Karşıyaka, ligin büyük bütçeli takımlarının yanında her zaman basketbol kültürü ve seyircisiyle var olan bir takım. 1975-1976 sezonundan beri aralıksız bir şekilde birinci ligde mücadele eden Karşıyaka, ligin baş üstü takımlarından biri olmayı başardı. Şampiyonluğa oynayan takımlarla aynı bütçelerle mücadele etmese de oluşturduğu atmosfer ile her zaman ligin en önemli takımlarından biri olan İzmir ekibi, bazen bütün karşıtlığa rağmen büyük bir başarı hikayesi yazarak başarılar elde etti.

1986-1987 sezonunda şampiyon olarak taraftarına tarifsiz bir mutluluk yaşatan Karşıyaka, o başarıdan sonra ligin zirvesinden biraz uzak kalsa da 2000’lerin başıyla birlikte geri döndü. 2000’den sonra oynanan 17 sezonun 13’ünde de playoff yapma başarısı gösteren İzmir ekibi, düzenli bir organizasyon başarısı yakaladı. 2012-2013 sezonunda takımın başına Ufuk Sarıca‘nın geçmesiyle birlikte bu başarıya bir de basketbol aklı koyan Karşıyaka, tarihinin en iyi günlerini yaşadı.

Ufuk Sarıca, döneminde 2014-2015 sezonunda kimse şans vermezken, Karşıyaka, büyük takımları bir bir eleyerek şampiyonluğa ulaştı. Aynı dönemde bir Türkiye Kupası ve bir de Cumhurbaşkanlığı Kupası kazanan takım, 2012-2013 sezonunda ise EuroChallange’ı finalde kaybetti.

İtalya’nın en köklü takımlarından biri olan Reyer Venezia, basketbol şubesini 1925’te kurdu. 1942 ve 1943’te tarihinin en büyük başarısını yaşayarak İtalya Ligi’ni kazanan Venezia, yıllar içerisinde ise giderek lig içerisindeki yerini kaybetti. 2000’lerin ortasında ligden düşen Venezia, 2011-2012 sezonuyla birlikte lige geri döndü.
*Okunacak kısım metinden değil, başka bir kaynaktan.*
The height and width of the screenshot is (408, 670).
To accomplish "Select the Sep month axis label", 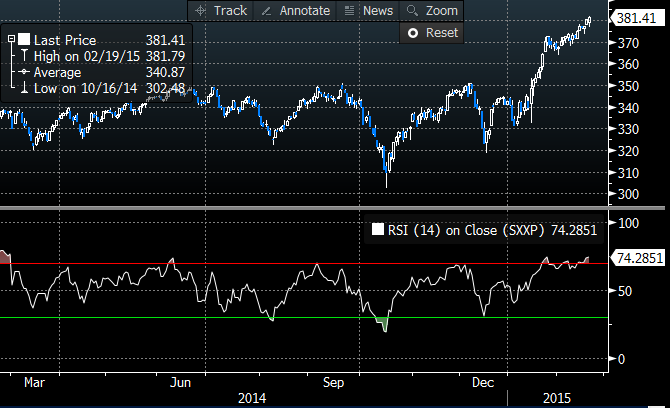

Lige döndüğünden beri istikrarlı bir performans sergileyen İtalyan ekibi, beş sezonda dört kere playoff’a kalma başarısı gösterse de final görmedi.

Avrupa kupalarında en büyük başarısını 1981’de Koraç Kupası’nda final oynayarak yaşayan Venezia, Joventut’a finalde 1 sayı farkla kaybederek kupayı kazanamadı.

İki Takımın Bu Sezonu

Ufuk Sarıca ile geçen harika dönem sonrası, bu yaz iki tarafın yolları ayrıldı. Ufuk Sarıca, Beşiktaş’ın yolunu tutarken, Karşıyaka ise Nenad Markovic’i takımın başına getirdi.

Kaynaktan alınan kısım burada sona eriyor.